The news that The First Avenger: Captain America had chosen to follow the holy mythology and give Cap a sidekick upset a few people. Screams of Batman, Robin, Chris O'Donnell and Joel Schumacher were subdued, but they were there. I was all set to write about the perils and potential of having a sidekick in movies, but I decided you all might be sick of hearing strictly from me. Plus, the topic of sidekicks seems to beg for ... well, a sidekick. Since I don't have one that can talk, I fired off a quick plea to my friend Justin Gray. The co-writer of DC's Jonah Hex and Power Girl, IDW's The Last Resort, and Image's Random Acts of Violence (hits stores on April 28th!), he is the comic and movie guy I like to bug on a daily basis, and he lets me. He agreed to be the Col. Mortimer to my Manco, put up with my silly early morning questions, and share his thoughts on what makes a sidekick good, bad, and problematic.
I hope you enjoy. If you do, go buy all his and Jimmy Palmiotti's books as payment. Every moment I keep him away from his desk is another that he can't script. So thank him in the comments.
Elisabeth: Hearing Captain America's movie was going to include Bucky immediately provoked a lot of complaints and comparisons to Robin. People fear sidekicks and yet they're an integral part of the hero's arsenal. Why is that, my dear Mr. Gray?

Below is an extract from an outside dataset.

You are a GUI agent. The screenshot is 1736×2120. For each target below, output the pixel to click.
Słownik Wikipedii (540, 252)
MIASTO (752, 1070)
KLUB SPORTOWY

Justin: Back when the majority of the comic book reading audience was made up of children, sidekicks were created to help foster a connection between the reader and the material. Kids were to imagine that they could go along with their heroes on adventures and that they were integral to the hero's success. It didn't take long for the innocence of the teen sidekick to be twisted by "concerned" members of society into something perverse.